Problem details
Nothing but the lines from the one containing "Click the dimmed インストール step" through the last line of the records belongs in the answer, copied exactly and with the pictures left out.

Provided records
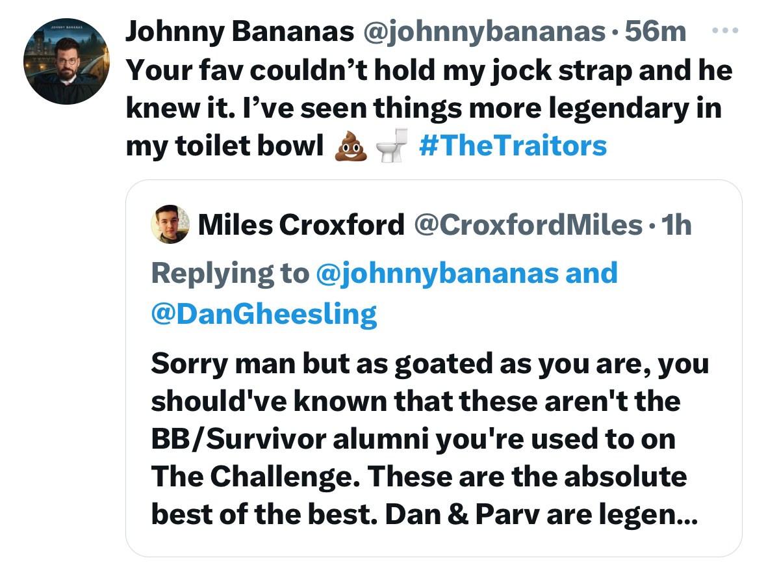Viewport: 766px width, 567px height.
Task: Open the 56m tweet timestamp
Action: pyautogui.click(x=656, y=31)
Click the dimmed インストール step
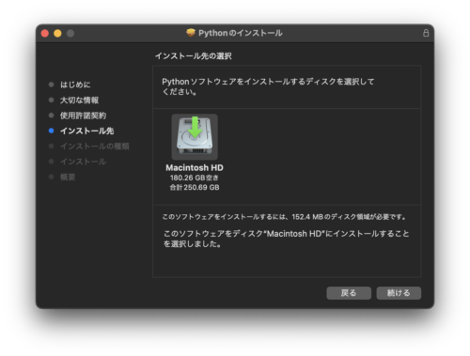470x356 pixels. point(83,162)
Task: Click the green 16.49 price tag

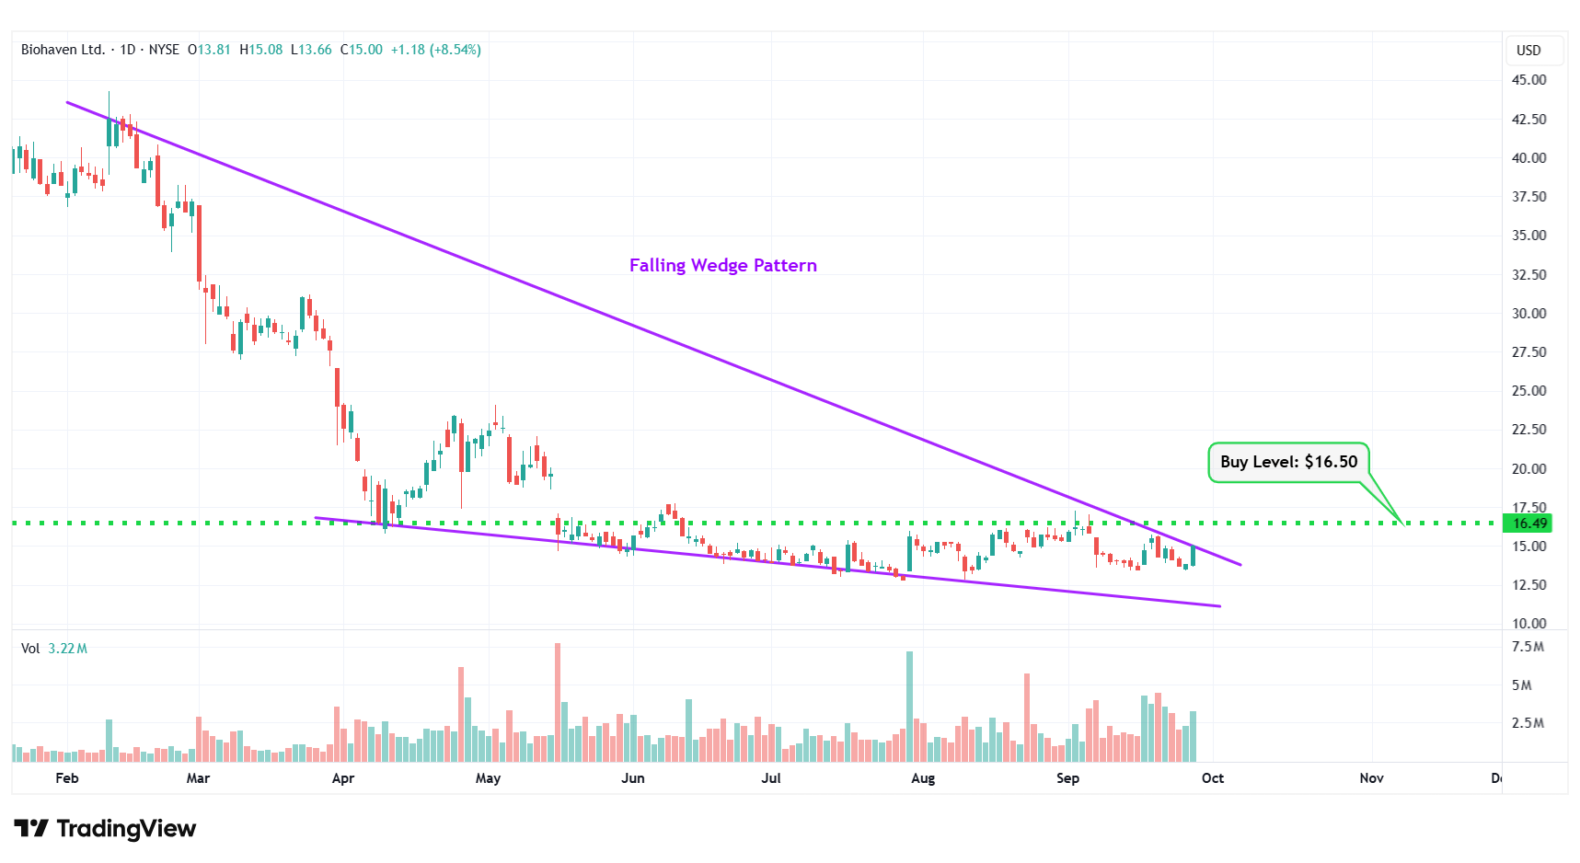Action: 1529,524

Exercise solution
Click the dimmed インストール step
470x356 pixels. point(83,162)
Task: Click the green 16.49 price tag

Action: 1529,524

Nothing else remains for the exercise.